Mit dem Versprechen, weitere Aktionen in Gauersheim tatkräftig zu unterstützen, verließen wir unsere Gastgeberin wieder und fuhren heim.

Ich bin sehr erleichtert, kein „Klein-Gießen“ erlebt zu haben, gleichzeitig aber auch sehr erschüttert, dass, nach Aussage unserer Gastgeberin, nur VIER Menschen aus Gauersheim unter den Demonstrierenden waren. Und auch wenn Gauersheim nur 680 Einwohner hat: das ist traurig. Ich weiß nicht, ob es Lethargie oder Angst ist, die Die EinwohnerInnen fernhält, aber ich hoffe sehr, dass sich da was bewegt. Immerhin hat die A*D dort ihren Treffpunkt „Nordpfalz“ und das ist leider ein (viel zu) große Kiste für das Dörfchen.

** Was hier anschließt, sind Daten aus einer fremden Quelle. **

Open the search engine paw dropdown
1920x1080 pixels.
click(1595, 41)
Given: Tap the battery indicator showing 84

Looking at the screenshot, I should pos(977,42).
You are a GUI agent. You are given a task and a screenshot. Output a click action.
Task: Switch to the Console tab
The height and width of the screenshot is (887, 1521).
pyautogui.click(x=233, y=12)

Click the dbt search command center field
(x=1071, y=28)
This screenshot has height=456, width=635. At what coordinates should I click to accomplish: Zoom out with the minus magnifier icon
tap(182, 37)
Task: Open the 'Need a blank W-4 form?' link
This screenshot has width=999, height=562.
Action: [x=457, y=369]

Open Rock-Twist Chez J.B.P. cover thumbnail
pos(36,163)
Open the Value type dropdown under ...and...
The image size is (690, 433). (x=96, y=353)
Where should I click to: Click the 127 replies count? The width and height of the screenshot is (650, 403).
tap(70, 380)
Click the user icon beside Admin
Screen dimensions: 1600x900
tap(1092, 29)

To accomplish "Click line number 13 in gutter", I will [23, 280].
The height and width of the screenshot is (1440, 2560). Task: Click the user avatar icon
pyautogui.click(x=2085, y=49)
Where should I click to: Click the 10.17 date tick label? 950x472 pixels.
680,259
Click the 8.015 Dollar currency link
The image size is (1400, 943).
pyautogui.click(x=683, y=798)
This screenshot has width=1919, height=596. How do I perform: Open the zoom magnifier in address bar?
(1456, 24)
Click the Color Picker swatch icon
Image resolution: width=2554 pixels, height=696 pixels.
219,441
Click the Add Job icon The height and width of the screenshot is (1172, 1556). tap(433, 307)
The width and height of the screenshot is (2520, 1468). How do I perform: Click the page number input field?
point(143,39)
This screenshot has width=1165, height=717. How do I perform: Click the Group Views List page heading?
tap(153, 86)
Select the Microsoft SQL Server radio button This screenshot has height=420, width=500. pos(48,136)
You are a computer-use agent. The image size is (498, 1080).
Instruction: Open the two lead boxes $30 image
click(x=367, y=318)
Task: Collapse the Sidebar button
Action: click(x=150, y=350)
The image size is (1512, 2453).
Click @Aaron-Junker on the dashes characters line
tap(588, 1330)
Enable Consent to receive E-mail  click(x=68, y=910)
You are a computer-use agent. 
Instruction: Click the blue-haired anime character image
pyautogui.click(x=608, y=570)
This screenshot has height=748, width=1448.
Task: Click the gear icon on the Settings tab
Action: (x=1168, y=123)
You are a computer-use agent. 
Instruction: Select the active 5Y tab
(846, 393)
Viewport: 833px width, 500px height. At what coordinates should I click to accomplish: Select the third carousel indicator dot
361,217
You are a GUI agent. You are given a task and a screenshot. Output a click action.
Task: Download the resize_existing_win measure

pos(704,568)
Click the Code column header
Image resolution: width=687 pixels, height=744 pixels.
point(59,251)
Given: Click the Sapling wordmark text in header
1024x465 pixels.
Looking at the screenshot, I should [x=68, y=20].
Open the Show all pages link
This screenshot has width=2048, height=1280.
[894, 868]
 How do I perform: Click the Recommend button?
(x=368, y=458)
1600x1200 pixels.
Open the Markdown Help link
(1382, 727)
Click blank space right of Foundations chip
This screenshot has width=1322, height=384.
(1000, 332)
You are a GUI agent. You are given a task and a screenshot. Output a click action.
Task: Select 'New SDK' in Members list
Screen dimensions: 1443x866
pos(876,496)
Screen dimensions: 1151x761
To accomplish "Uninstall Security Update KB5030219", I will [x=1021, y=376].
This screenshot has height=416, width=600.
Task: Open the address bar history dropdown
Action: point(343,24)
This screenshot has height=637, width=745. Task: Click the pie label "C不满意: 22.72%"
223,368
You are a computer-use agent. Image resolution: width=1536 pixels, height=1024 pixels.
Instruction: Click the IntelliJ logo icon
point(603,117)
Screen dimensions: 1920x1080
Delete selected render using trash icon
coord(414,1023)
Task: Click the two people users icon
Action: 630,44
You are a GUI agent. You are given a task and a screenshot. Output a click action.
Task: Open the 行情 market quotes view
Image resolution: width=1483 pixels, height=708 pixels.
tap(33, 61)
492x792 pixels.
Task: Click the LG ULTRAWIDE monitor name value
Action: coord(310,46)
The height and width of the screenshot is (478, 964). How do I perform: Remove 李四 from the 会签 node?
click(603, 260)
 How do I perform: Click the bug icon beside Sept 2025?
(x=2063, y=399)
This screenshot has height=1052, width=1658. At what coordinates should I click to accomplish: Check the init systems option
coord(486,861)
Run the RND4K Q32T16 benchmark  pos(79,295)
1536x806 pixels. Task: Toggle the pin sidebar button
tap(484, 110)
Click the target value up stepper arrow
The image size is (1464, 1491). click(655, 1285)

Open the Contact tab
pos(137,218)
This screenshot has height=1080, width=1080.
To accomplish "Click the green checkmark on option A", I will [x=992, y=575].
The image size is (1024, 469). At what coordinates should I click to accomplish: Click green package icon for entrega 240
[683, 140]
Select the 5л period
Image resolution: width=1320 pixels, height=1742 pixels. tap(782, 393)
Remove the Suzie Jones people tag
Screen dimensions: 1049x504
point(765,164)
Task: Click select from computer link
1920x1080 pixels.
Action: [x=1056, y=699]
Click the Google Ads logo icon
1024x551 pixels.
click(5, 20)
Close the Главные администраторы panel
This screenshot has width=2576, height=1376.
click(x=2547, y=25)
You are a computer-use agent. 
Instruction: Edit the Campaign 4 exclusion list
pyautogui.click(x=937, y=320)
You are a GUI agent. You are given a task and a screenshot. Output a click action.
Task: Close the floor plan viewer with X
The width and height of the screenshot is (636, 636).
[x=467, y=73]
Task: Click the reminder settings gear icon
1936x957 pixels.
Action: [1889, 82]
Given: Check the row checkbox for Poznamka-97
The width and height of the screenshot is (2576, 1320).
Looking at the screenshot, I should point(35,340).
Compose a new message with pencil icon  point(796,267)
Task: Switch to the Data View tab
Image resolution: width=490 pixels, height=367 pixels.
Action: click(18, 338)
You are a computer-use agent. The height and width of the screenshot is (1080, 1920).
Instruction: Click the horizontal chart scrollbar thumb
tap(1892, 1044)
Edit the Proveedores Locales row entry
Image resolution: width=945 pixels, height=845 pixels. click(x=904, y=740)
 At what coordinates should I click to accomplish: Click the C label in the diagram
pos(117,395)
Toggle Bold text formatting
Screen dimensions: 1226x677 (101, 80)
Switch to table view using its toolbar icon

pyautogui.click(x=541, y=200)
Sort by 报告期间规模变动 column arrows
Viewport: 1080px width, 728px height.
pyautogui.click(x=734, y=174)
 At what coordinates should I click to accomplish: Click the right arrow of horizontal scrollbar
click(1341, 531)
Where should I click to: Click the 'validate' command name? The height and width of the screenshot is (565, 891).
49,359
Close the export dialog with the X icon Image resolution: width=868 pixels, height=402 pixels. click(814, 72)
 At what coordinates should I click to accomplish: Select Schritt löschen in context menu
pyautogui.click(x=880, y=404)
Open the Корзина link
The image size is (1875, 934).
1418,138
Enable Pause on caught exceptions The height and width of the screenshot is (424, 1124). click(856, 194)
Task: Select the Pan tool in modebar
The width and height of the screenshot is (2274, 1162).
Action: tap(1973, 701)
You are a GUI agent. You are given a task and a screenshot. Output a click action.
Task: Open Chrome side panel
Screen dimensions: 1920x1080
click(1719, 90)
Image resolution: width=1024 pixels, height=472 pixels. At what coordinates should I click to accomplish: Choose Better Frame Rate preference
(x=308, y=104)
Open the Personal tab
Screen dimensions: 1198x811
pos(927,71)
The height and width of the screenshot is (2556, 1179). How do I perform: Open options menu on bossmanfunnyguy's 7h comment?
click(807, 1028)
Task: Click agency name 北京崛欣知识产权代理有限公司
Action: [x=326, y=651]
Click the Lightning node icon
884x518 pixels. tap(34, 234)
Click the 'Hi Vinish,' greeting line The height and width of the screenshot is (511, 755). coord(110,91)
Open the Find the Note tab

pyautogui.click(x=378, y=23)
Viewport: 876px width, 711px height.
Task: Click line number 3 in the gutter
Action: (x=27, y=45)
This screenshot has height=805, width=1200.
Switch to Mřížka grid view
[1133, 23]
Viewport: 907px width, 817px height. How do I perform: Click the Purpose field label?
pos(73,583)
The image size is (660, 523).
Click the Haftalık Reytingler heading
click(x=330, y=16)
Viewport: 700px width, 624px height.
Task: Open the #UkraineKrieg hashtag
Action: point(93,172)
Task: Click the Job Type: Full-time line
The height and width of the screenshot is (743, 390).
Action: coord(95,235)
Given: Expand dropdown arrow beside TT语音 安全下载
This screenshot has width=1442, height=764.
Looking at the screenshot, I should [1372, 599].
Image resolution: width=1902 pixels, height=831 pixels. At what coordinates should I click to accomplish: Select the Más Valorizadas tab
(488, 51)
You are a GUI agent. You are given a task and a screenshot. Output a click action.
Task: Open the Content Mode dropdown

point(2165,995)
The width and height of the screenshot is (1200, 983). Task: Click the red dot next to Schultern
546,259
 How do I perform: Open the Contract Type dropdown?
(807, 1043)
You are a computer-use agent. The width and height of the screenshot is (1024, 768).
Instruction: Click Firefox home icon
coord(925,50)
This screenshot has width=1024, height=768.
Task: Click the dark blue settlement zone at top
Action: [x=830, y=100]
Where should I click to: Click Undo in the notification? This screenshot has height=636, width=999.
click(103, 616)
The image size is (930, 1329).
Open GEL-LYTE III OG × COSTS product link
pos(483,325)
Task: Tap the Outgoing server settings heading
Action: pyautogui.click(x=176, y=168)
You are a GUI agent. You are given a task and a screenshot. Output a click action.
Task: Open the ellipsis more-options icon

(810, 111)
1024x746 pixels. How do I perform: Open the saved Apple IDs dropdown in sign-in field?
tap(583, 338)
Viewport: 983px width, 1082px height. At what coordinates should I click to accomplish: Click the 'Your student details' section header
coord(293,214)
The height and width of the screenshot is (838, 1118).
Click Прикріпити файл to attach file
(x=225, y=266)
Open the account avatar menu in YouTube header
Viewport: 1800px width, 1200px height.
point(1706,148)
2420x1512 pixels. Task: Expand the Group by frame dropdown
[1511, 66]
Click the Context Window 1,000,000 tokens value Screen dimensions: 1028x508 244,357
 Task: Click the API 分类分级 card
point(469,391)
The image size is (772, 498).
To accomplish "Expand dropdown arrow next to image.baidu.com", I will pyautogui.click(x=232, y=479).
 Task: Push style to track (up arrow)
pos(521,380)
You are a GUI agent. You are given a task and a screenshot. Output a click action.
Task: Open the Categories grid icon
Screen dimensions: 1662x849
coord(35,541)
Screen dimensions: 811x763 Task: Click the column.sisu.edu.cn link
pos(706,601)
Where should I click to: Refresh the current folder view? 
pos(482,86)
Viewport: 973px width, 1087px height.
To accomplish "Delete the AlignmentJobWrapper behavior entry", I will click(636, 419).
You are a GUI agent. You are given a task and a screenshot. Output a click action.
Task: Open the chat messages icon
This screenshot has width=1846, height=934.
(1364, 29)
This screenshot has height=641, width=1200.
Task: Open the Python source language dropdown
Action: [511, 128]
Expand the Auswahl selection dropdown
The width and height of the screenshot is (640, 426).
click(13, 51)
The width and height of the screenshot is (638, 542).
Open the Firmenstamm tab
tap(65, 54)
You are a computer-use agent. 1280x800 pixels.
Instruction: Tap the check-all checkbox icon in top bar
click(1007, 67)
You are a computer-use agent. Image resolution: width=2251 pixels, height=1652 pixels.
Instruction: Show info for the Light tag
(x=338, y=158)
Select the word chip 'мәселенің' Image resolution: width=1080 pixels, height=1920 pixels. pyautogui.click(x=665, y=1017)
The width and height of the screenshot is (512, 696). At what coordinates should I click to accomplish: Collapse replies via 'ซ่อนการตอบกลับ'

Daheim … Ruhe! Selige Ruhe und Einsamkeit. Der Gatte war bei seinem Vater, der Jüngste übernahm die Hunderunde, ich versank mit einer Tasse Kaffee unter meiner dicksten Decke auf dem Sofa. Und schlief prompt ein.

Aber nur kurz, denn der Gatte kam wieder heim, wir hatten Erlebnisse auszutauschen und dann war auch schon Zeit zum Kochen. Der Schwiegervater und der Jüngste waren eingeladen, es gab Käsespätzle. Da ich ja eine Milcheiweißallergie habe, bezahle ich dieses Vergnügen gerade mit heftigen Bauchschmerzen, aber wow! Die waren SO GUT.

Mein Schwiegervater verabschiedete sich, der Gatte und ich blieben noch für ein Glas Wein auf dem Sofa. Noch vier Tage arbeiten für den Gatten, dann hat er Urlaub. Mein von Ehrenamtlichen Terminen sorgsam freigeschaufelter Dezember (haha) hat bereits wieder zwei neue Termine und auch das nächste Wochenende füllt sich schon wieder. Keine Ahnung, wann wir in besinnliche Stimmung kommen sollen.